O QUE FAZER -
Copie todas as entradas abaixo sem mudar nada, mas deixe as imagens fora da resposta.

DADOS FORNECIDOS -
==*==

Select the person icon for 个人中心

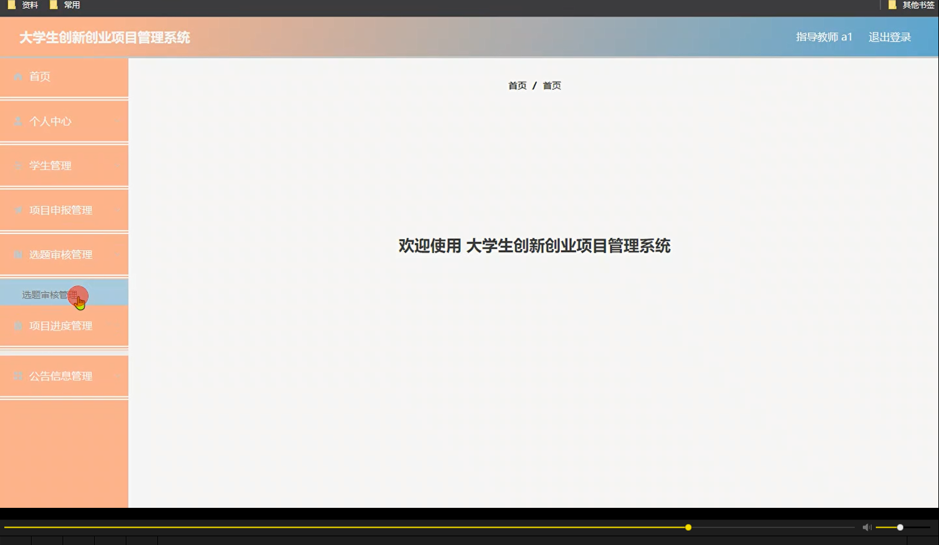[17, 121]
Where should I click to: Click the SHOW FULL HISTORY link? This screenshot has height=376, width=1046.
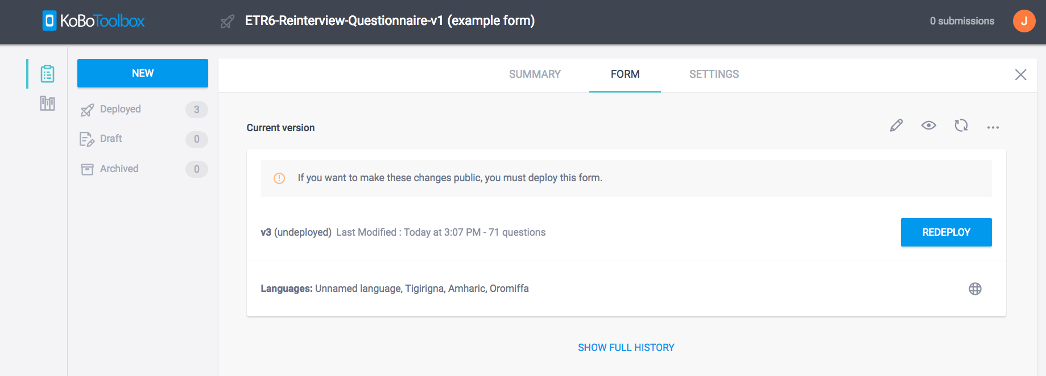[x=626, y=348]
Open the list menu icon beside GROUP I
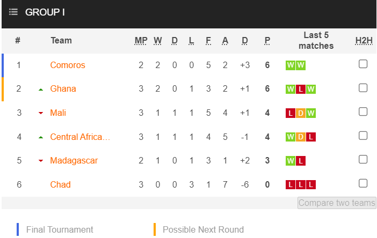The width and height of the screenshot is (377, 238). 13,12
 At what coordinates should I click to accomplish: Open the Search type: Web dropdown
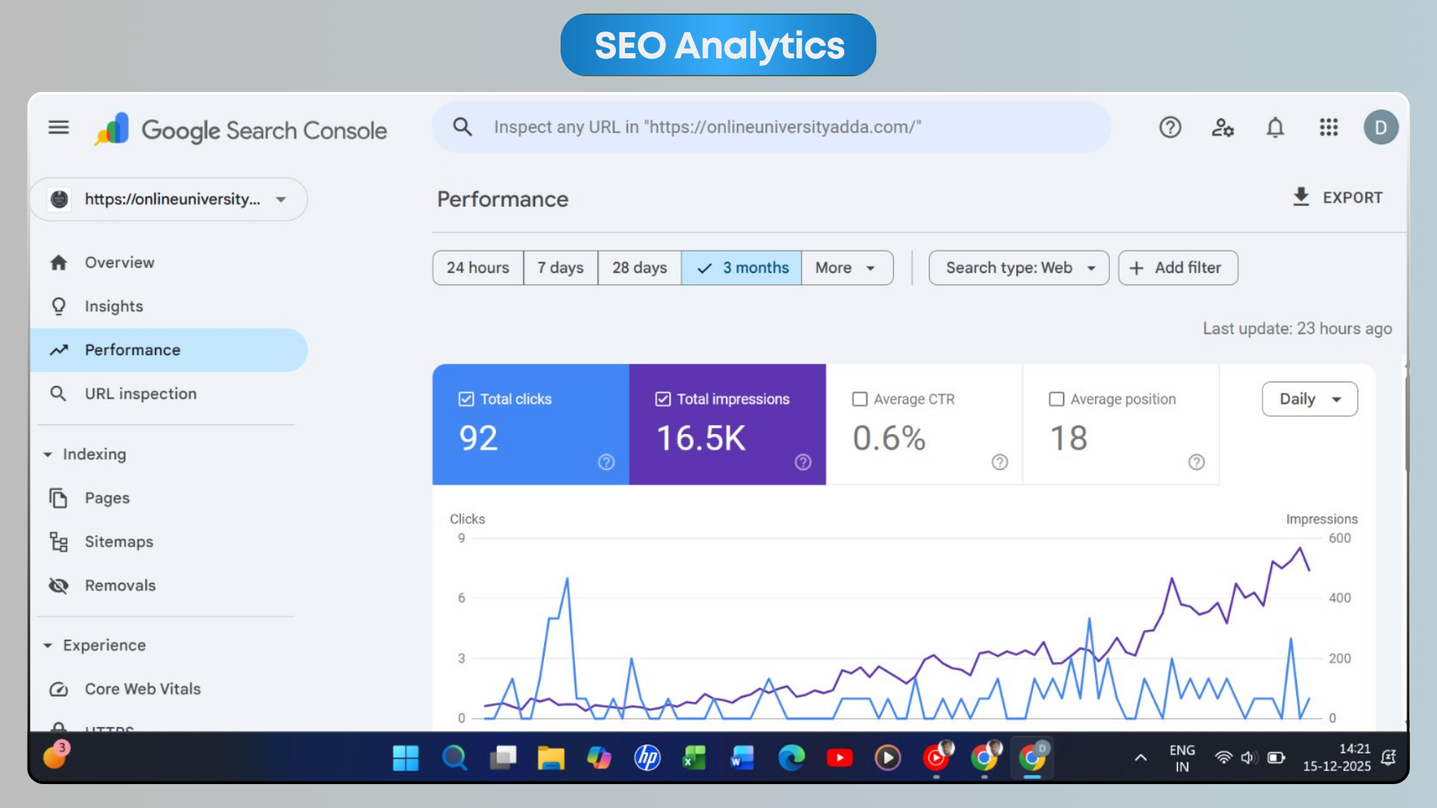coord(1019,268)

==*==

RESOLUÇÃO -
Select the person icon for 个人中心

[17, 121]
Where should I click to: Click the SHOW FULL HISTORY link? This screenshot has height=376, width=1046.
[x=626, y=348]
Open the list menu icon beside GROUP I
The width and height of the screenshot is (377, 238). 13,12
 At what coordinates should I click to accomplish: Open the Search type: Web dropdown
coord(1019,268)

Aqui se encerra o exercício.